» **REQUIRED WORK**: Begin at the line of the items below that contains "Find the location of a" and stop after the line that contains "menu-item-label: Tree Manager is". Lay out those lines as a JSON list of strings, one string per line, with blank lines skipped and the pictures left out.
********************
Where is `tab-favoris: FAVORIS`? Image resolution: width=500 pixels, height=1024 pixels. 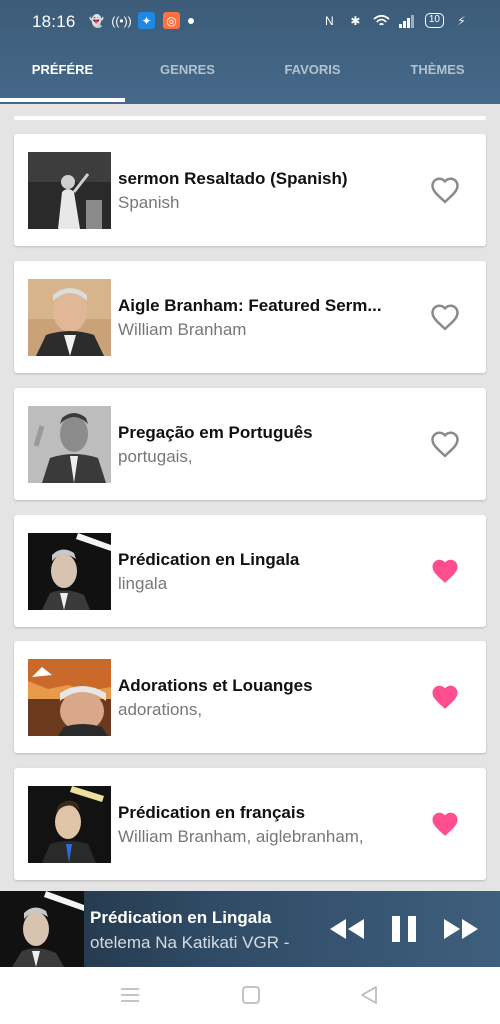 tab-favoris: FAVORIS is located at coordinates (312, 78).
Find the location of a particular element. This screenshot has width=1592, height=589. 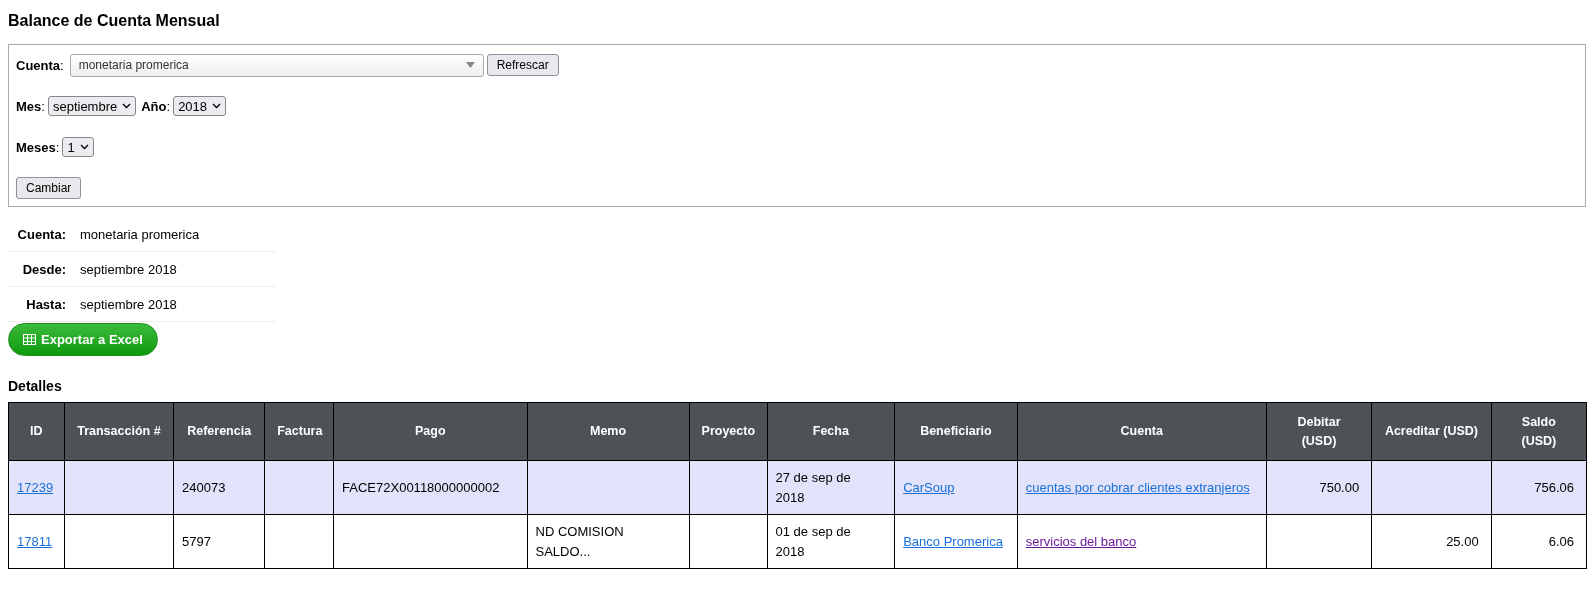

column-header: Cuenta is located at coordinates (1142, 432).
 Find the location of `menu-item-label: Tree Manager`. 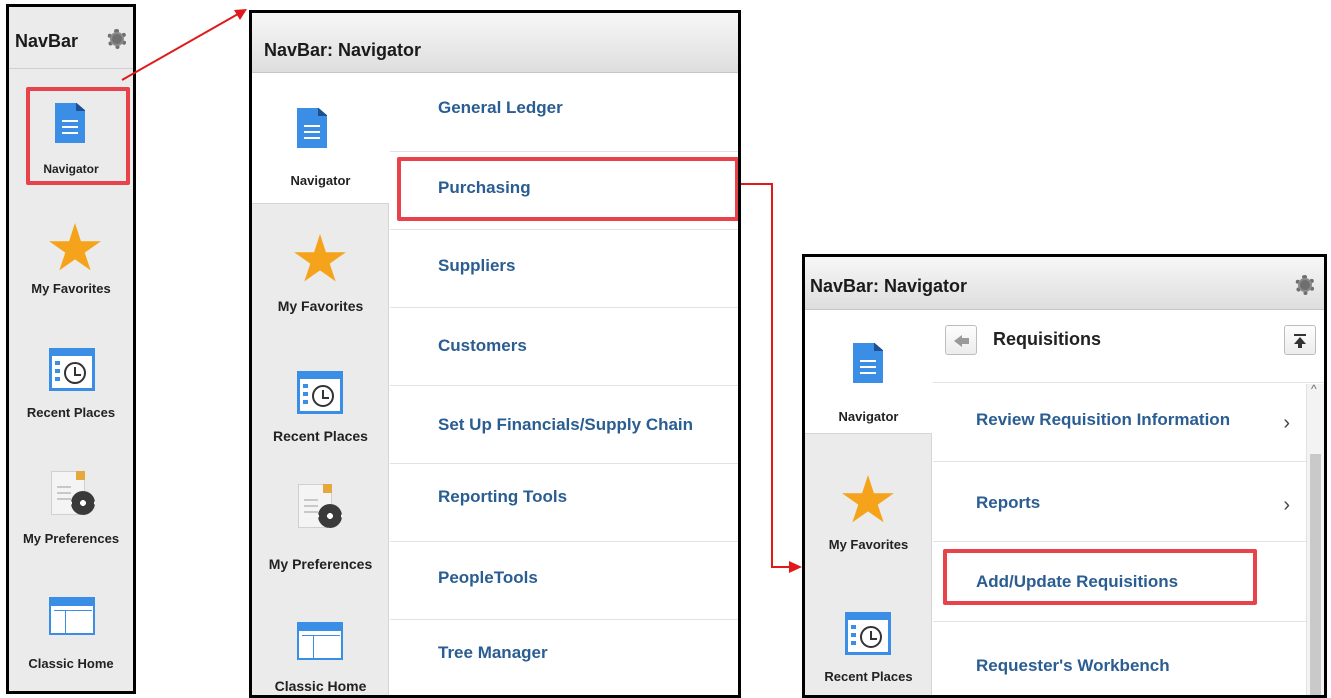

menu-item-label: Tree Manager is located at coordinates (493, 652).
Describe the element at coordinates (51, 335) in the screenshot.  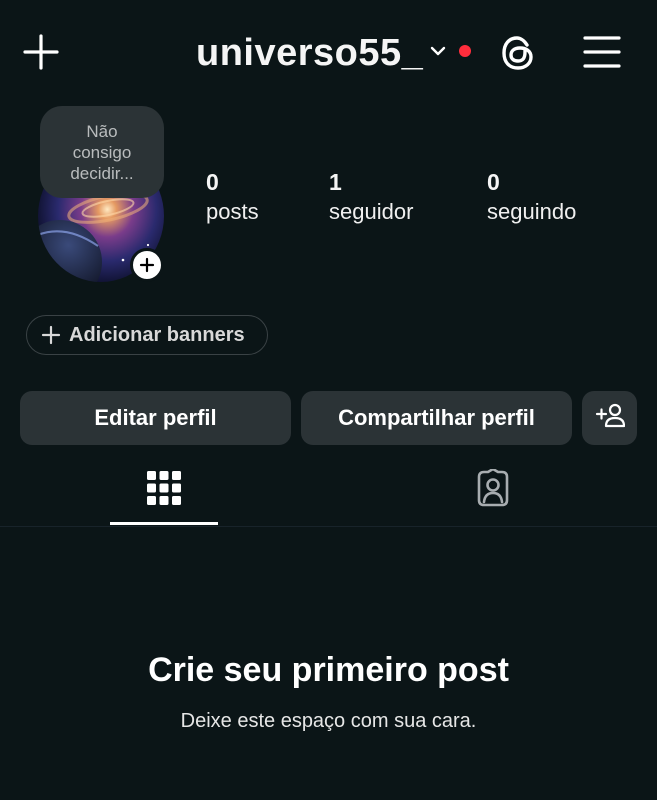
I see `plus-icon` at that location.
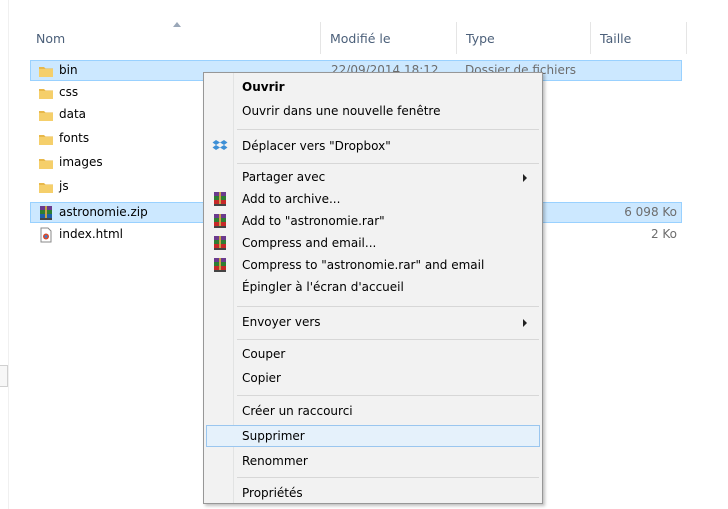 Image resolution: width=728 pixels, height=509 pixels. Describe the element at coordinates (373, 87) in the screenshot. I see `menu-item-open: Ouvrir` at that location.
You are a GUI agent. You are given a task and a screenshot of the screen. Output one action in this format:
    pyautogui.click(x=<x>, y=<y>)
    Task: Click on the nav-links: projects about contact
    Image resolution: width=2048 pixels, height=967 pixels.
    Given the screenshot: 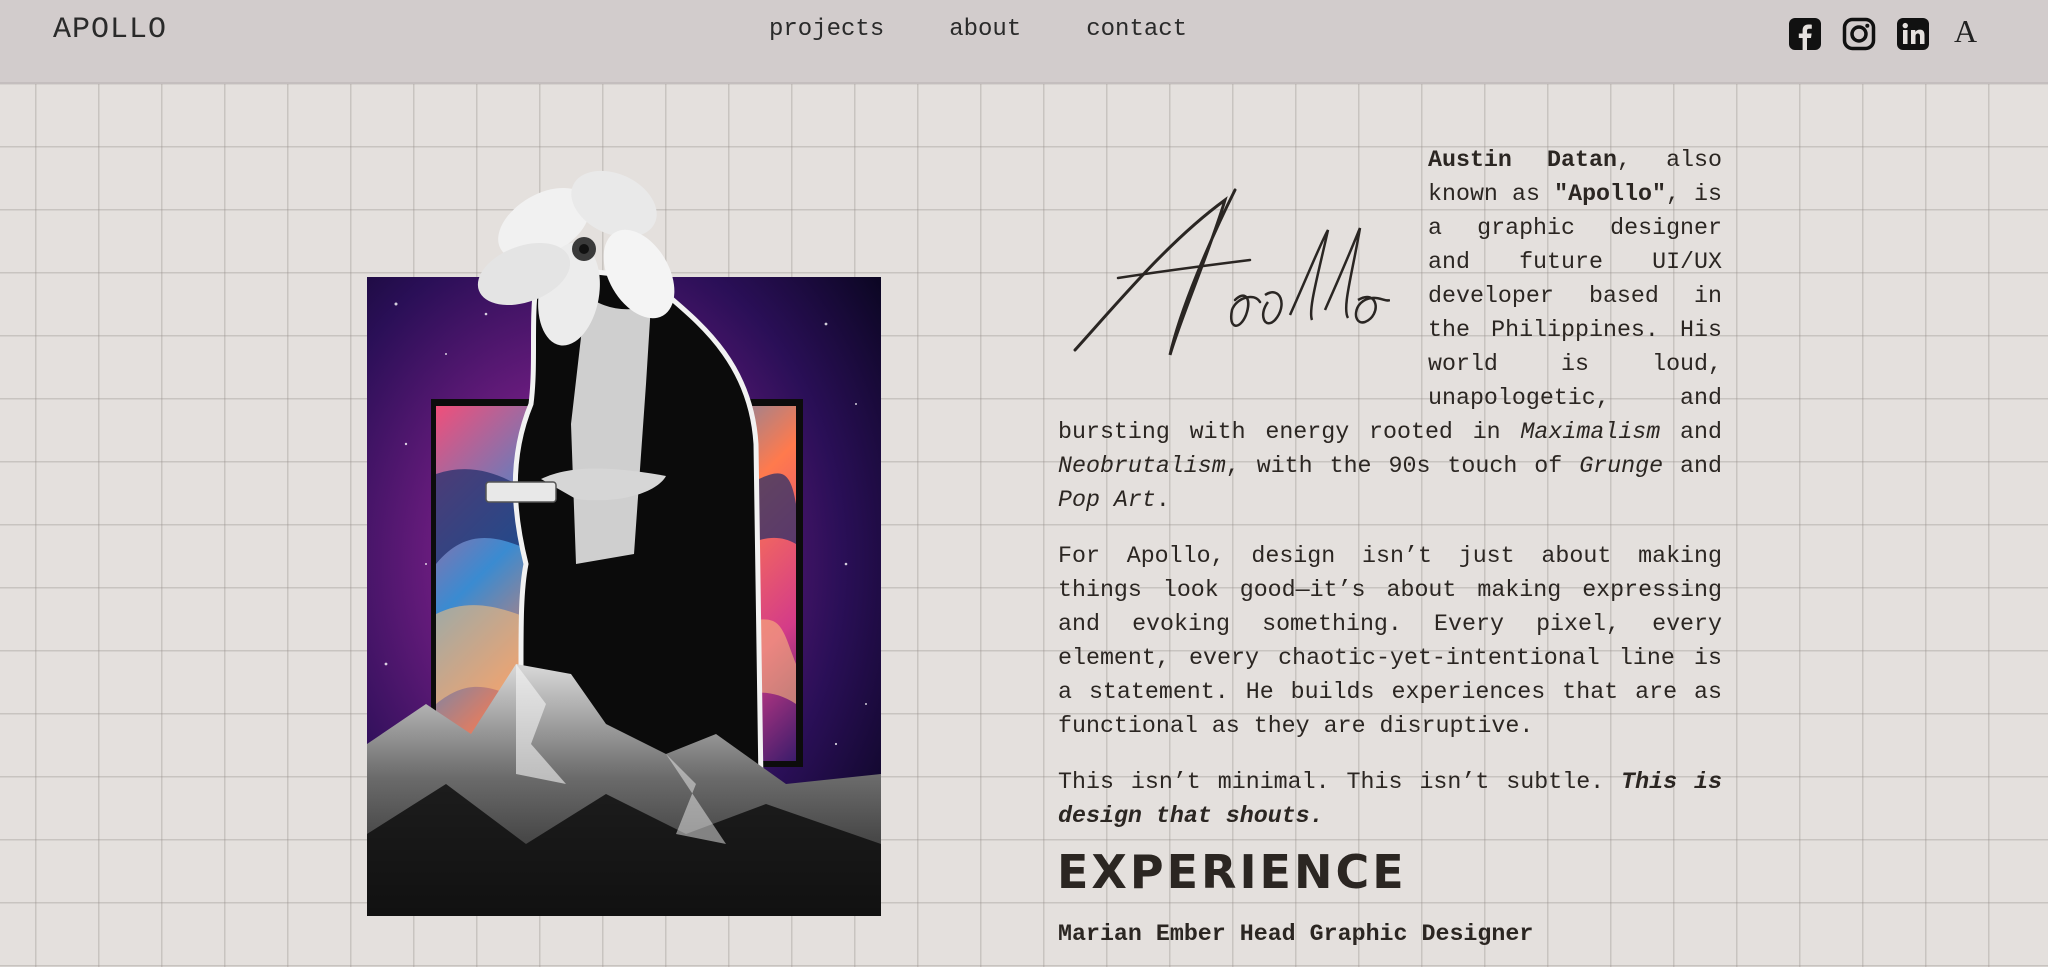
********************
» **TASK OUTPUT**:
[
  "Find the location of a particular element. This screenshot has width=1592, height=589. ",
  "column-header: Cuenta is located at coordinates (1142, 432).",
  " Find the location of `menu-item-label: Tree Manager`. ",
  "menu-item-label: Tree Manager is located at coordinates (493, 652)."
]